Exercise aim: Set down exactly the lines below between the line holding "This screenshot has width=1477, height=812." and the line holding "You are a computer-use agent. The", inclusive; no other line belongs in the answer.

Collection entries:
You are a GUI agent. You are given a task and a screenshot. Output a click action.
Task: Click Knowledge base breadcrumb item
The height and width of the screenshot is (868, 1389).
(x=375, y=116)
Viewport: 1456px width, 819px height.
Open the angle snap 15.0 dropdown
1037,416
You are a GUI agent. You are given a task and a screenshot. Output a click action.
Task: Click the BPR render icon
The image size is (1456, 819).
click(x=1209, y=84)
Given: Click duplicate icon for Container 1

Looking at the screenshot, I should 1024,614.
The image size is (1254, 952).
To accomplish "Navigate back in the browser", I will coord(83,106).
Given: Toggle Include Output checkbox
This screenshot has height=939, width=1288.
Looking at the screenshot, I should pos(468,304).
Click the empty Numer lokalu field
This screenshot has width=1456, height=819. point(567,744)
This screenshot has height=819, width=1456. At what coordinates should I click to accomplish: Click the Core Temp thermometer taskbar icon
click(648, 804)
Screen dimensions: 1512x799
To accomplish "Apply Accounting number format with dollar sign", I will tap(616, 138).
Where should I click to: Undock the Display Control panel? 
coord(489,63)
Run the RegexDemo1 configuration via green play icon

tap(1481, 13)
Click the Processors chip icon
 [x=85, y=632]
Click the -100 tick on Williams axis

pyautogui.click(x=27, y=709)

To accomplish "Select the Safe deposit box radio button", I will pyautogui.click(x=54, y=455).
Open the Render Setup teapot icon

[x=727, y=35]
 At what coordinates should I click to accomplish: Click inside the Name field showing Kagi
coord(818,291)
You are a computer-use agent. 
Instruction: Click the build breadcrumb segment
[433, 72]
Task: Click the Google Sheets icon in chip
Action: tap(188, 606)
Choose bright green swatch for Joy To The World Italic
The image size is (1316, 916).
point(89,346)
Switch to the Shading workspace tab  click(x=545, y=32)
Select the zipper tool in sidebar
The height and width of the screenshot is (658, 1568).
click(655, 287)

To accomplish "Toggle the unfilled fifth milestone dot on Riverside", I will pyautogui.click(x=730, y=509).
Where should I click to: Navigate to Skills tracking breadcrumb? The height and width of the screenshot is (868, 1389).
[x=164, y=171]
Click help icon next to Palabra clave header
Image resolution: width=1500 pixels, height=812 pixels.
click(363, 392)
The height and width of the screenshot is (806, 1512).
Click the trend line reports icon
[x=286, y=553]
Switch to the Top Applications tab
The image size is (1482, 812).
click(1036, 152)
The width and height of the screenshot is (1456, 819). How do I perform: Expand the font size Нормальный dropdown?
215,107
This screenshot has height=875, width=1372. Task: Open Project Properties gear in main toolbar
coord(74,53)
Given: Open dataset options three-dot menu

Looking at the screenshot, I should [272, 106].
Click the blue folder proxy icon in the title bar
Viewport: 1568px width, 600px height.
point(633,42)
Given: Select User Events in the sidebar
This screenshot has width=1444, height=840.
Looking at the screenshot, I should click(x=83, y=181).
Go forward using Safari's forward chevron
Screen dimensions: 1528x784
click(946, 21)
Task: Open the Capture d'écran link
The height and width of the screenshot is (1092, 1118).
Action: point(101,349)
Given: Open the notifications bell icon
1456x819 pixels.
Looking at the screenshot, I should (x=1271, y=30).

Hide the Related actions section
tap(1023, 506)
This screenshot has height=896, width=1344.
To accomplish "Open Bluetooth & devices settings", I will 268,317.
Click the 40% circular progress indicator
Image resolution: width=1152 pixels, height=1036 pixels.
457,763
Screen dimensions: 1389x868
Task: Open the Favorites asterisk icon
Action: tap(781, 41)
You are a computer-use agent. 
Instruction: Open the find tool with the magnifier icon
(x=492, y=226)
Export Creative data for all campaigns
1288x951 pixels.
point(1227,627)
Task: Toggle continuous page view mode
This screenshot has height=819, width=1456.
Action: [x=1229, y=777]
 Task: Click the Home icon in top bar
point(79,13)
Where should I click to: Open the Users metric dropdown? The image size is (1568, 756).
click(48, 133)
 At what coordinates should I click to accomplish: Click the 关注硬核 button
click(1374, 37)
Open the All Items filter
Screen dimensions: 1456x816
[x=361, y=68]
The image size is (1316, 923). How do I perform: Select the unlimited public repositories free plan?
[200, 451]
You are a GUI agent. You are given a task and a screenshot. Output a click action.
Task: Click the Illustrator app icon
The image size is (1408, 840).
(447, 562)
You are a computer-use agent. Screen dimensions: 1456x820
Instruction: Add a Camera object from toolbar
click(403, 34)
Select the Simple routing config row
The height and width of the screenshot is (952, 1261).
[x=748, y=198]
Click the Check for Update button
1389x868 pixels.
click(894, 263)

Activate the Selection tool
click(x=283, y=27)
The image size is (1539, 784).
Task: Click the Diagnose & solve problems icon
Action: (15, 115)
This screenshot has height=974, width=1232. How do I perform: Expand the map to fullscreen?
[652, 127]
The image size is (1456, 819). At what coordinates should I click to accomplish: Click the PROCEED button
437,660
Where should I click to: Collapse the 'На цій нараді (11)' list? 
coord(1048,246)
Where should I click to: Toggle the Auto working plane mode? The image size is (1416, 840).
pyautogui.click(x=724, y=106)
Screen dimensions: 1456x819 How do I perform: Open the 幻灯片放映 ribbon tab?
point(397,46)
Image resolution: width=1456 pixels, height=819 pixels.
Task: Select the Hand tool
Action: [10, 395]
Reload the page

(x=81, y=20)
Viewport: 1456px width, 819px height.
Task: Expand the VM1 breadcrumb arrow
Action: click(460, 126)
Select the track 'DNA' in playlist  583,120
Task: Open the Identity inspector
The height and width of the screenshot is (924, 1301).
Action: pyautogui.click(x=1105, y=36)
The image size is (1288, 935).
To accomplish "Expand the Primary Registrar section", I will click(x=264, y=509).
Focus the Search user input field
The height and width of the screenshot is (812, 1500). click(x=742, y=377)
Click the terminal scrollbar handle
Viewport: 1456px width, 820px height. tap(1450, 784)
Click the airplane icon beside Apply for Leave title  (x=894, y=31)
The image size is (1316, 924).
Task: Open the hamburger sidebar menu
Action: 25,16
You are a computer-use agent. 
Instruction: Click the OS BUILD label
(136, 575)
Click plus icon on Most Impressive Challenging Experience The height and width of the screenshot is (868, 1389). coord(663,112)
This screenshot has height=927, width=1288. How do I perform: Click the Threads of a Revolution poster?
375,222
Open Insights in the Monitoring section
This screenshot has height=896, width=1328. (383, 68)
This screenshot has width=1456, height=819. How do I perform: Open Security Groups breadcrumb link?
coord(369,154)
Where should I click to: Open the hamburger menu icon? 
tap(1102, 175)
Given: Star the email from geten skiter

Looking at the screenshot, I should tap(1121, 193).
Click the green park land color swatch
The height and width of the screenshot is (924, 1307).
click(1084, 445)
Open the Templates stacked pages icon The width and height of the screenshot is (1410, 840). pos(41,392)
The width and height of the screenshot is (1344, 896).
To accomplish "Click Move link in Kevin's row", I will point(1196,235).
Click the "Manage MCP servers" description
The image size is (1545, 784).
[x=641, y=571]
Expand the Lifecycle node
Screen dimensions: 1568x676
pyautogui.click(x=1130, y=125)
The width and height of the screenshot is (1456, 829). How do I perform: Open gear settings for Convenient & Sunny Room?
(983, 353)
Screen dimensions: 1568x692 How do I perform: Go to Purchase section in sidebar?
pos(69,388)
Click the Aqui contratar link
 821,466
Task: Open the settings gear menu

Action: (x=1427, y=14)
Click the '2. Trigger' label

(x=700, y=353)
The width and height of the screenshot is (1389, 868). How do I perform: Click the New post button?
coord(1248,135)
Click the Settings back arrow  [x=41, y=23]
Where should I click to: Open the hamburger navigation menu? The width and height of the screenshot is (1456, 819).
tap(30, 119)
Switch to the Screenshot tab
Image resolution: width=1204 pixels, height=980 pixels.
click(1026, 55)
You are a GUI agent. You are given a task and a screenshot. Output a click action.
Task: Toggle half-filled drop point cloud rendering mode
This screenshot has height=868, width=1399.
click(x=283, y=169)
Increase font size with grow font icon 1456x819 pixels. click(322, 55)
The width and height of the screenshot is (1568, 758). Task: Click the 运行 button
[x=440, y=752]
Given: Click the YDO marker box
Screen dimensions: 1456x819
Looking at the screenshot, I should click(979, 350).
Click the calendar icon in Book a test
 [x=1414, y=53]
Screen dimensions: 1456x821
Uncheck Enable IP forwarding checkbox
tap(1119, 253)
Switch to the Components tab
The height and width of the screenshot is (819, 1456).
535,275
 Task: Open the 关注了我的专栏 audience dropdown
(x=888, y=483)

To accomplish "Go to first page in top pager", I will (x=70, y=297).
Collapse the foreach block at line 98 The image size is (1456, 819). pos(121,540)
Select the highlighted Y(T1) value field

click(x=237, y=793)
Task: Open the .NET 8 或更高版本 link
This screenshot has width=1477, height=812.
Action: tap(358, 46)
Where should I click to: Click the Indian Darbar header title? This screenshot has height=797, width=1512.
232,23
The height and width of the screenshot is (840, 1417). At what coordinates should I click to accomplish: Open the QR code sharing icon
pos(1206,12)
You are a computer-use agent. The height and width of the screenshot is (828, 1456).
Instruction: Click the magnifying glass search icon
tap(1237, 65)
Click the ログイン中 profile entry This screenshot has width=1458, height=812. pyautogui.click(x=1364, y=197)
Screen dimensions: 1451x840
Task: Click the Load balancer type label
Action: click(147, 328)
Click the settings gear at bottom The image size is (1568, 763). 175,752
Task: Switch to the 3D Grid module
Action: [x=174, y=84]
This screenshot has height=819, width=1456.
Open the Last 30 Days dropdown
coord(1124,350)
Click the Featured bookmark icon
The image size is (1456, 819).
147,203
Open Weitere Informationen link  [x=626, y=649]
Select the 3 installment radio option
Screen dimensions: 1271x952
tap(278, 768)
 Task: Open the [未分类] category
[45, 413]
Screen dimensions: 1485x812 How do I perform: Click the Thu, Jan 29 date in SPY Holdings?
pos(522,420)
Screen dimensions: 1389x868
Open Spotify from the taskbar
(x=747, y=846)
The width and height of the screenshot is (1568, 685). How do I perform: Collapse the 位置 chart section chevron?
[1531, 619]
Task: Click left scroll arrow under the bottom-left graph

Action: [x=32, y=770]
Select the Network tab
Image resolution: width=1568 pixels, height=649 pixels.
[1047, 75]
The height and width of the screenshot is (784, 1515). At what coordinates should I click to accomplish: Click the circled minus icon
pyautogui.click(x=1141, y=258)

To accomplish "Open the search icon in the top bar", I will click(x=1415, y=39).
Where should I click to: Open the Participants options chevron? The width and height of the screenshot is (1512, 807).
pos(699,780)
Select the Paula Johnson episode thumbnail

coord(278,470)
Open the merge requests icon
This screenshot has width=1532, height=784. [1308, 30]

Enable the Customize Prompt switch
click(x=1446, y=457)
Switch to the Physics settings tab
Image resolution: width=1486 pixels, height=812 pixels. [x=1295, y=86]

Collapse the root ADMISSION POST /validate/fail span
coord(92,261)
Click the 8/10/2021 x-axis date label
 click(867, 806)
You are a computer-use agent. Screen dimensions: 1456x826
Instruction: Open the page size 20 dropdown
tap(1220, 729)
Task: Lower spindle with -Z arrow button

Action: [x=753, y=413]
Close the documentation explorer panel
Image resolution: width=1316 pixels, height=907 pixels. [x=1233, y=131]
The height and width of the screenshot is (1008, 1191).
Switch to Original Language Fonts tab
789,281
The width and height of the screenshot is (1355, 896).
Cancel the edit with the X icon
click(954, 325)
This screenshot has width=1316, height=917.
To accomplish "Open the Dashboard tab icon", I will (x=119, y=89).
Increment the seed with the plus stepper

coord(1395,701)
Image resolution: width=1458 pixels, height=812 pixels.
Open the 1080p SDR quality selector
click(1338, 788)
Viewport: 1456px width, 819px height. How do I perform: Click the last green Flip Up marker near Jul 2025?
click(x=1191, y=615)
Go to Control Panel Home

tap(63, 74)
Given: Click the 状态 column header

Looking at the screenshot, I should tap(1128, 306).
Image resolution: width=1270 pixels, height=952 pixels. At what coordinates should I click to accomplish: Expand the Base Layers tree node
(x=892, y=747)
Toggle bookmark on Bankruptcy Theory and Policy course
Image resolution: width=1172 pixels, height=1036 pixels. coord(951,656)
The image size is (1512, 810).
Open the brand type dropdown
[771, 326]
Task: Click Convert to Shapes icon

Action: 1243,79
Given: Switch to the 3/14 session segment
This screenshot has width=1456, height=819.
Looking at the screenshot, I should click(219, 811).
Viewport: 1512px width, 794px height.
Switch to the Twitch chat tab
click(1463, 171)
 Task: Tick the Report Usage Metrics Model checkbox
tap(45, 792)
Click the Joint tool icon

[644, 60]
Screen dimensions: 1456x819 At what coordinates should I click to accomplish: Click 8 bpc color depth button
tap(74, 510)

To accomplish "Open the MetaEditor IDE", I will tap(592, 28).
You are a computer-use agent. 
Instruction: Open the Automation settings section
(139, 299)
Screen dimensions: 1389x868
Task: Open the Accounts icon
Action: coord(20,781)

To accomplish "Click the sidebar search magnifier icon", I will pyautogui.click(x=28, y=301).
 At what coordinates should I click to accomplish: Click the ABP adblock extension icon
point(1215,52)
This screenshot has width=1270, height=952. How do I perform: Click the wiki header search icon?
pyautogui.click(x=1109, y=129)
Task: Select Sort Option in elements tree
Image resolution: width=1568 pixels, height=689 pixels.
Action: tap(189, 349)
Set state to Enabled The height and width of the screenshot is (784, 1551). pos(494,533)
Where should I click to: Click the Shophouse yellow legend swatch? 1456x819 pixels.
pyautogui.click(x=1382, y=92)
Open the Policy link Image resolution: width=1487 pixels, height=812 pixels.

Task output:
This screenshot has width=1477, height=812.
Action: tap(358, 46)
Where should I click to: Click the Indian Darbar header title? This screenshot has height=797, width=1512.
232,23
The height and width of the screenshot is (840, 1417). At what coordinates should I click to accomplish: Open the QR code sharing icon
pos(1206,12)
You are a computer-use agent. The height and width of the screenshot is (828, 1456).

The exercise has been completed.